Die Inszenierung von Neco Çelik hilft da ebenfalls nicht weiter, im Gegenteil: Dass das Publikum zu Beginn den Zuschauerraum nicht durch eine Tür betritt, sondern gebückt durch eine einem Bergbauschacht nachempfundene Öffnung über schwarzen Schotter schlüpfen muss, darf man getrost als Ausstattungssünde der naivsten Art bezeichnen (Bühne: Stephan von Wedel) – als Erlebnispark eignet sich das Thema Auschwitz nun wirklich nicht (auch wenn hier wohl nur das Eintauchen in das Bergwerk der Erinnerung gemeint ist). An der gegenüberliegenden Wand findet der Schacht übrigens seine Fortsetzung – die zwei Albtraum-Mädchen aus Stanley Kubricks Stephen-King-Verfilmung „Shining“ stehen darin: Auch dieses Horrorfilm-Zitat wirkt hier reichlich deplatziert.

Der große Schauspieler Udo Samel stellt den Geiger dar: Erzählt er vom Marschieren und erklingt in der Flöte Marschmusik, marschiert er. Wird er gedemütigt, kriecht er. Ergreift ihn in der Erinnerung der Schrecken, befallen Zuckungen sein Gesicht.

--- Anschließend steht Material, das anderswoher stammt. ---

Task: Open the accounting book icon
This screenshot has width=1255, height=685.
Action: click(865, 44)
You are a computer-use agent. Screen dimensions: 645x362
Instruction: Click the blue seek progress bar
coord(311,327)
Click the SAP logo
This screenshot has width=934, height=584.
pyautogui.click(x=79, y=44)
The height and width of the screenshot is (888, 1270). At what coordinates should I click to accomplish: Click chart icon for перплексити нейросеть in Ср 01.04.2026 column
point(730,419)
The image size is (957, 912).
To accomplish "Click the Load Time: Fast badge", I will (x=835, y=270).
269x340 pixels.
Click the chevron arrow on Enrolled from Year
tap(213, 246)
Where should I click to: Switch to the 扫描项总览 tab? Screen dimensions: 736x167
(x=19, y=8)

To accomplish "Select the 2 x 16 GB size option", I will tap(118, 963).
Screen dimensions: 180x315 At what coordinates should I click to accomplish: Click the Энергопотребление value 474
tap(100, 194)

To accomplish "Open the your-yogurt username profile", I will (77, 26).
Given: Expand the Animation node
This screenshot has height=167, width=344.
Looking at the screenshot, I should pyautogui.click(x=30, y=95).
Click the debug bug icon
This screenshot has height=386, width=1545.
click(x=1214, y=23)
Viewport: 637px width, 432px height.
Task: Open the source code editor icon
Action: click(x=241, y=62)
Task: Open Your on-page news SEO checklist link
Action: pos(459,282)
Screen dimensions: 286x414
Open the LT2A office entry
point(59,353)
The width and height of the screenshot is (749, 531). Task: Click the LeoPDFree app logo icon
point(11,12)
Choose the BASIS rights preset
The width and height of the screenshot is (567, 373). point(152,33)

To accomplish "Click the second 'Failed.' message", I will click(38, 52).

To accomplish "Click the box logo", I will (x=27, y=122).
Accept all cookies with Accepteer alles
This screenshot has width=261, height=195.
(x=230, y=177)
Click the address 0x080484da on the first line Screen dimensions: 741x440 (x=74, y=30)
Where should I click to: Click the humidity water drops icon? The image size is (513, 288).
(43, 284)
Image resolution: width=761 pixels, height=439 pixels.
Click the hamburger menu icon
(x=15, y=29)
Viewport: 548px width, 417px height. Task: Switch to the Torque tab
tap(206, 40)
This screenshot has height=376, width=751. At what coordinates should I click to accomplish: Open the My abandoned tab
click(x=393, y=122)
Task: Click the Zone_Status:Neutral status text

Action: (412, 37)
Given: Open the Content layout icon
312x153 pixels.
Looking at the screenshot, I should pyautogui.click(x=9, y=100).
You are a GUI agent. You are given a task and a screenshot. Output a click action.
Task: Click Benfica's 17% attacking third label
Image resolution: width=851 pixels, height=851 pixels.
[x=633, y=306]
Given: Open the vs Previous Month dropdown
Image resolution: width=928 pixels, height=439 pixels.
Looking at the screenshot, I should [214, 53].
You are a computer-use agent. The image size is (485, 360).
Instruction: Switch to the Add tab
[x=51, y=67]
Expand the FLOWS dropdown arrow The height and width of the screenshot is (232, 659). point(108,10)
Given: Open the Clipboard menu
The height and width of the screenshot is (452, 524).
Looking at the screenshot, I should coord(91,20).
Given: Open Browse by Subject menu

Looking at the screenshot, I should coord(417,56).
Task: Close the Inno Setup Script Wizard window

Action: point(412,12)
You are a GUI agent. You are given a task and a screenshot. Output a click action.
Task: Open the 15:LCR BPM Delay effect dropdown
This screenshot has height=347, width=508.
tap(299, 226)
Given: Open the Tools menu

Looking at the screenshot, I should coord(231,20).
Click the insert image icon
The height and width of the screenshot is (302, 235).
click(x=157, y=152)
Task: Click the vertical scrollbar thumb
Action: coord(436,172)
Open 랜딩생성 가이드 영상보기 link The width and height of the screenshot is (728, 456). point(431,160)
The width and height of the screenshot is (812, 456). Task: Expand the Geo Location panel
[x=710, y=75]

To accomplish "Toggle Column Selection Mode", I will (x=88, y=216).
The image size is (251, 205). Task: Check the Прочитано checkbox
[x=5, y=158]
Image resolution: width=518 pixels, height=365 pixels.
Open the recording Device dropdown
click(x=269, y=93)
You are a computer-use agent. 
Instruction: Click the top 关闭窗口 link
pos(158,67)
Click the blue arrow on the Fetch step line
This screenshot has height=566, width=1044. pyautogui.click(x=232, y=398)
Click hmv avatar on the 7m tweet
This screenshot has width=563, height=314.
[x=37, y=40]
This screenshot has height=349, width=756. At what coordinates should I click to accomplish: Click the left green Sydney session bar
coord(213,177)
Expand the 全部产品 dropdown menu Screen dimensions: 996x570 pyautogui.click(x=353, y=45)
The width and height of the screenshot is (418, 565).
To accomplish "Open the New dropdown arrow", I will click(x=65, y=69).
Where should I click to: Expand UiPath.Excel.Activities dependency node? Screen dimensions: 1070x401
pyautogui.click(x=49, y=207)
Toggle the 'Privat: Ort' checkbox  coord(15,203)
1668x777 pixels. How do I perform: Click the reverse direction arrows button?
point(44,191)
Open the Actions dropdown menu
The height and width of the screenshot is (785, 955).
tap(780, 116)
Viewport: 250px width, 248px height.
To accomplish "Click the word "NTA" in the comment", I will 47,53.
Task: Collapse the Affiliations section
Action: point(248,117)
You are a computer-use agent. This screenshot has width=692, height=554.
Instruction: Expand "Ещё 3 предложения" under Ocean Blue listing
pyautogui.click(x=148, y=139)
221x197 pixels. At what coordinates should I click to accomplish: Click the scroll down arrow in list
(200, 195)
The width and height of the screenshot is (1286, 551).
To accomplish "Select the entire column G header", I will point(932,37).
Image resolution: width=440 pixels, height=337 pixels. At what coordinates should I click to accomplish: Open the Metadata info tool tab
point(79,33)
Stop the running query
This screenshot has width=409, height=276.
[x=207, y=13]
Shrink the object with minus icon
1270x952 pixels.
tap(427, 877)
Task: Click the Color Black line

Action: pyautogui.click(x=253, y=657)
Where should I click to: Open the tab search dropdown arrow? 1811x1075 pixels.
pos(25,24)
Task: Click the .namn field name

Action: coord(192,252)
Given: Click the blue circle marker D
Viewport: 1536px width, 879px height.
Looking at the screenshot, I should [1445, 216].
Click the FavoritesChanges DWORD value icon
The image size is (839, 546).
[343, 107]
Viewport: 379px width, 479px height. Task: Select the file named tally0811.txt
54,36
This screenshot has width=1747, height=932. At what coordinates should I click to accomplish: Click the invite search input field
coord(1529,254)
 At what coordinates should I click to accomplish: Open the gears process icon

Und ab und an greift er zornig nach den an Ketten von der Decke herabhängenden dunkelgrauen Aufseher-Mänteln. Wäre da nicht die unabweisbare Autorität von Samels Diktion, man könnte an der inszenatorischen Treuherzigkeit dieses Abends verzweifeln. Ja, Auschwitz ist ein heikles Thema für die Kunst: zu heikel zumindest für kunsthandwerkliche Harmlosigkeiten.